L’immunothérapie par inhibiteurs de points de contrôle immunitaires (ICI), qui a révolutionné le traitement de nombreux types de cancer, est envisagée comme traitement parallèle à une intervention chirurgicale, afin de limiter la récidive du CHC. Mais la fenêtre de traitement optimale est encore débattue. Est-il plus profitable d’administrer les ICI avant (comme néoadjuvant) ou après (comme adjuvant) une hépatectomie?
L’étude publiée dans le journal «Hepatology» a pu démontrer que l’efficacité du traitement par ICI était perdu lorsque celui-ci était administré après chirurgie. Cette perte d’efficacité est corrélée à une infiltration réduite dans la tumeur des lymphocytes T cytotoxiques, acteurs principaux dans l’immunité anti-tumorale, mais également à un niveau d’activation réduite de ces cellules.

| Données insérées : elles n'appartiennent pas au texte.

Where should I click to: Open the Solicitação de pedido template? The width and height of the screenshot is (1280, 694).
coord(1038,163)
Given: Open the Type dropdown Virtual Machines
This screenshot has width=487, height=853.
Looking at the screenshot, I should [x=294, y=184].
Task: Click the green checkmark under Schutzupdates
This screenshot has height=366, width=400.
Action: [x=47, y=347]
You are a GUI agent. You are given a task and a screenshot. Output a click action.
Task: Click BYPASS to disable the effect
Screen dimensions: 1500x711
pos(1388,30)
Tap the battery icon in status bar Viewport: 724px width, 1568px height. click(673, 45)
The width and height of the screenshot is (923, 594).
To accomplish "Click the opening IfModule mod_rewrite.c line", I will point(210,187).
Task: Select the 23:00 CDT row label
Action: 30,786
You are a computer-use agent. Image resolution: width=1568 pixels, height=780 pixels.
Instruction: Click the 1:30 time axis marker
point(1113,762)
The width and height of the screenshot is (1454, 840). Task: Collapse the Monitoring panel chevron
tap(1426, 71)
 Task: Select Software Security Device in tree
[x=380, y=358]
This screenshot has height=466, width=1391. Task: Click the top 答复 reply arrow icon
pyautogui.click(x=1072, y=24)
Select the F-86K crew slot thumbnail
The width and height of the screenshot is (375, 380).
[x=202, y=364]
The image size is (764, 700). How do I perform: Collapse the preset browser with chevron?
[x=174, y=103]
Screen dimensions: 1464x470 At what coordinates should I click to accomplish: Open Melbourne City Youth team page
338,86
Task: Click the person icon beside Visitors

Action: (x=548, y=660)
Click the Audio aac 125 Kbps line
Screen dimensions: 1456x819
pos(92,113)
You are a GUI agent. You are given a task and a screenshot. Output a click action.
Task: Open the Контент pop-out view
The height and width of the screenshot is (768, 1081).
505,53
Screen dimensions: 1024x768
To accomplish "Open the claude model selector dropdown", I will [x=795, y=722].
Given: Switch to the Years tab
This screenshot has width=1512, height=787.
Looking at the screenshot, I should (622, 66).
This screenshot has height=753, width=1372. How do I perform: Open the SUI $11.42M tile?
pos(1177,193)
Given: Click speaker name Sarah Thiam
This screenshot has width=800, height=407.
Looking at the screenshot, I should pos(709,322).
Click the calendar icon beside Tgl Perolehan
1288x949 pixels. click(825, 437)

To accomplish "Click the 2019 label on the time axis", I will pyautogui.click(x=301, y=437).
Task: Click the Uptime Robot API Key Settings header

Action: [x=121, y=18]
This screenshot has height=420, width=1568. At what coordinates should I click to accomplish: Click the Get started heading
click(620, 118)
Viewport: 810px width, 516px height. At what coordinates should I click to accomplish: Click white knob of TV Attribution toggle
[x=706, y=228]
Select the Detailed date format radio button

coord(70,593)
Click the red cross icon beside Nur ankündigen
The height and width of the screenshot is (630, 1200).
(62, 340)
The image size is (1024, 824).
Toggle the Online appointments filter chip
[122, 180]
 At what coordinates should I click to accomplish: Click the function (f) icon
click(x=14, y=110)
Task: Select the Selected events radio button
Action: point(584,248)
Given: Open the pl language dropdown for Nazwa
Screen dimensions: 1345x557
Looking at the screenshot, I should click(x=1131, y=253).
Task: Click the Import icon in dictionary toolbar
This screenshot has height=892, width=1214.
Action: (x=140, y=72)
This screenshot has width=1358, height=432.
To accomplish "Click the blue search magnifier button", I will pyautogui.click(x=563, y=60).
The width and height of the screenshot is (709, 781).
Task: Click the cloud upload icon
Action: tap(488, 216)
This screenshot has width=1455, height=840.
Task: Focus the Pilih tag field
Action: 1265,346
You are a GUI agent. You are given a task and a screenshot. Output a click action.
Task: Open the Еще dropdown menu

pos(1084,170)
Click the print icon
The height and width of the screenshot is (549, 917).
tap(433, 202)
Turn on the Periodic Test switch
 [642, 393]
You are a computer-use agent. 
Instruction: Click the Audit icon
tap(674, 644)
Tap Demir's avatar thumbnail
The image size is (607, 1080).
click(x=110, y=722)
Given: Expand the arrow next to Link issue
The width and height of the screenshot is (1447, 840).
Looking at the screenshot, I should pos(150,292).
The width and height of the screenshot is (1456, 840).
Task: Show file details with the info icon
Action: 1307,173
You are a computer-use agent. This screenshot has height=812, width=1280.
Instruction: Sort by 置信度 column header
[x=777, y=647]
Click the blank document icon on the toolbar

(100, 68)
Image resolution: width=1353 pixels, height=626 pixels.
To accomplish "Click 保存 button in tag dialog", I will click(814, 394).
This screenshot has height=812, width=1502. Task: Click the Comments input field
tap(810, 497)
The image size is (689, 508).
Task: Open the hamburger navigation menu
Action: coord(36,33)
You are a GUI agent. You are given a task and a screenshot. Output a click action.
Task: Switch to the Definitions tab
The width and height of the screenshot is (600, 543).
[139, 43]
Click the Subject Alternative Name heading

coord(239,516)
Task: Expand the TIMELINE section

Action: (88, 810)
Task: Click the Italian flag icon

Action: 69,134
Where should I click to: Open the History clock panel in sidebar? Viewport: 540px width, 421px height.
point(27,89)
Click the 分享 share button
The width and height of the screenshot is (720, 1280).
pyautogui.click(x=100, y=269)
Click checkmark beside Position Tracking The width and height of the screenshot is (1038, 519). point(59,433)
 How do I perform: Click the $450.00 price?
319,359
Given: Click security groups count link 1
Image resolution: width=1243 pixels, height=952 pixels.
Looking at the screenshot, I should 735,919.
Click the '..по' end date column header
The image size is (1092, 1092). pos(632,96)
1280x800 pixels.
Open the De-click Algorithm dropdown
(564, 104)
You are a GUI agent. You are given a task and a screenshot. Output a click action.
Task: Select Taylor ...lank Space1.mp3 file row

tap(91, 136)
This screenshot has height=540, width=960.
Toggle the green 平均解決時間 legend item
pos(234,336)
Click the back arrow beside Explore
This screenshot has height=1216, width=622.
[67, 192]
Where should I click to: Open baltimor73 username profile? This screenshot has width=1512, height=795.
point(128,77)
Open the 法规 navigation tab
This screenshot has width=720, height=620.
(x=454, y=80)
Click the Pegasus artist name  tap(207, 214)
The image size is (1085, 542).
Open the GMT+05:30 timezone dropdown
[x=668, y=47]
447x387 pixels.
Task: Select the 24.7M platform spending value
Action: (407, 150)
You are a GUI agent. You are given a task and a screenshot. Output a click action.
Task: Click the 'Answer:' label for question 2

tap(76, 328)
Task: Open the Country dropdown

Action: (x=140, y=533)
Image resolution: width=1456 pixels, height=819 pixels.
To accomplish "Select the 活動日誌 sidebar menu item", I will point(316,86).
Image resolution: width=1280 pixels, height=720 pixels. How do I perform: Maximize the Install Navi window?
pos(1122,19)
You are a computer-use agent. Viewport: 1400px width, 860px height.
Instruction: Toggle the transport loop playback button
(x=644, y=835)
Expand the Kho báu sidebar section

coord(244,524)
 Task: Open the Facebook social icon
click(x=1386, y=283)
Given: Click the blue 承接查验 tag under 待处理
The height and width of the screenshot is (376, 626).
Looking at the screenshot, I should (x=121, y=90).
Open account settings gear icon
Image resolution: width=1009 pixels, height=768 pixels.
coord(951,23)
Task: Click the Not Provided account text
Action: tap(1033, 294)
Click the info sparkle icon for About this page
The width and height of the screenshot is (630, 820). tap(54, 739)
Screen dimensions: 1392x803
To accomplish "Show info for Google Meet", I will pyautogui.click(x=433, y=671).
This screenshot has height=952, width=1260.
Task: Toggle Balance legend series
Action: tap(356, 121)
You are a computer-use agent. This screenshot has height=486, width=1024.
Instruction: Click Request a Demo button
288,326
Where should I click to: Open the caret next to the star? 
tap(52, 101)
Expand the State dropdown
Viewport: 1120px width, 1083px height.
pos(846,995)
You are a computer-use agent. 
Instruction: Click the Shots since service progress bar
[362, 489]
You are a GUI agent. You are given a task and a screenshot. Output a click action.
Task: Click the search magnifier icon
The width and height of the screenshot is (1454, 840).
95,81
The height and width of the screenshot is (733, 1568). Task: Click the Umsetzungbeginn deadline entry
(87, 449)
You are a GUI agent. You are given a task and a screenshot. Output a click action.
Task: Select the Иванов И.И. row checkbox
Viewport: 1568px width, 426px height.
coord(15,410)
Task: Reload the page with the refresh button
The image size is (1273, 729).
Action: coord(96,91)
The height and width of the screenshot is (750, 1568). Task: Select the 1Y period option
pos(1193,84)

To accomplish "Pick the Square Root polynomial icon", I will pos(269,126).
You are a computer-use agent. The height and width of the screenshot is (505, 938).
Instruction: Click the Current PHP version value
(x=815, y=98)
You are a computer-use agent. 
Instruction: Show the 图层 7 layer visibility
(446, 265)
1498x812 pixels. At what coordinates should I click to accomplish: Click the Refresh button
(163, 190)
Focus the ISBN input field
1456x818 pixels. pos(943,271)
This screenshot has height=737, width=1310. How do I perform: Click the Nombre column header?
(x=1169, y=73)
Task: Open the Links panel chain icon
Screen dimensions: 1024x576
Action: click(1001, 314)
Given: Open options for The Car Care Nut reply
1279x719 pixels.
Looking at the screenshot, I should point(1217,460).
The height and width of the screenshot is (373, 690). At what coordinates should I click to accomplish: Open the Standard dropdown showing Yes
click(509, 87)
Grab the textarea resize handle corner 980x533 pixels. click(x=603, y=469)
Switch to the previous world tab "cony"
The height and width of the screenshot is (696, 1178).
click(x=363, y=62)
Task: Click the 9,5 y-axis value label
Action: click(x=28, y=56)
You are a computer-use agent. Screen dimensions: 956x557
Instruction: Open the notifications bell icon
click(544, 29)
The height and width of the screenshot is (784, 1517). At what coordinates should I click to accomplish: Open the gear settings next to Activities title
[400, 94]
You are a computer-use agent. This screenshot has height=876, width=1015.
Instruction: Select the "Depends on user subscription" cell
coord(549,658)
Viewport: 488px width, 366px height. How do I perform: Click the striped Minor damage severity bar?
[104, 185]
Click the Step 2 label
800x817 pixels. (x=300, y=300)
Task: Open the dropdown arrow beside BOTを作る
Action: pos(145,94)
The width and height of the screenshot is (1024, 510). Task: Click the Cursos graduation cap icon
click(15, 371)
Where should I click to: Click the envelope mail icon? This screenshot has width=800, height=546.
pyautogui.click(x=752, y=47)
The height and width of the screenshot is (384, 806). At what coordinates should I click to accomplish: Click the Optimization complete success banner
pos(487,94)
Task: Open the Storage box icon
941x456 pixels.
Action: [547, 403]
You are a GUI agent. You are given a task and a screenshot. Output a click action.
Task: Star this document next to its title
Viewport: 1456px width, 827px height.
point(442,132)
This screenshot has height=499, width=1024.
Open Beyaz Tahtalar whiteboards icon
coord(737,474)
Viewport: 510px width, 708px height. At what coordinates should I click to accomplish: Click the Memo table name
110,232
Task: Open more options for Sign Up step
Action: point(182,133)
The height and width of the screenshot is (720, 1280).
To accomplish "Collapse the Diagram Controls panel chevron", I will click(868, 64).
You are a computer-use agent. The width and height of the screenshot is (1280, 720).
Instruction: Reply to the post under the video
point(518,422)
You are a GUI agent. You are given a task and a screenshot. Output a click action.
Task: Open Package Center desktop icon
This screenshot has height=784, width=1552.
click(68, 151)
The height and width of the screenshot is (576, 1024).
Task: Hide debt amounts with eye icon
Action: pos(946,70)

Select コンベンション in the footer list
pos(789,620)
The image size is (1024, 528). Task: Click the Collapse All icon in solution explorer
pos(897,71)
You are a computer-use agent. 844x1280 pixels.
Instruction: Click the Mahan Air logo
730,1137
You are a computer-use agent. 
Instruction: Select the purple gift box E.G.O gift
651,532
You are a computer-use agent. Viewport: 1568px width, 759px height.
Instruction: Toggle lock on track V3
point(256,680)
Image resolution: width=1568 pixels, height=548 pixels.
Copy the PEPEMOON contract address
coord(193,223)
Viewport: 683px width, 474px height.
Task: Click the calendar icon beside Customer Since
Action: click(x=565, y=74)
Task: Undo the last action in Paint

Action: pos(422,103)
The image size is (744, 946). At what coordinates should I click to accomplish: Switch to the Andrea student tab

En revanche, le traitement par ICI préalable à la chirurgie a considérablement réduit la charge tumorale, amélioré l'infiltration des cellules immunitaires et augmenté l'expression des marqueurs d'activation clés des cellules T cytotoxiques. De plus, ce traitement néoadjuvant a significativement réduit les taux de récidive et amélioré la survie, ce qui n'a pas été obtenu avec le traitement adjuvant.
Cette perte d’efficacité du traitement adjuvant est liée à plusieurs facteurs, parmi lesquels l’inflammation liée à la chirurgie, qui en attirant des types cellulaires immuns non spécifiques à l’immunité anti-tumorale peut induire un phénomène d’immunosuppression.
Ces travaux contribuent à une meilleure compréhension des stratégies d'immunothérapie péri-opératoire et fournit des orientations pour l’application clinique des immunothérapies dans le CHC dans l’optique de diminuer les récidives.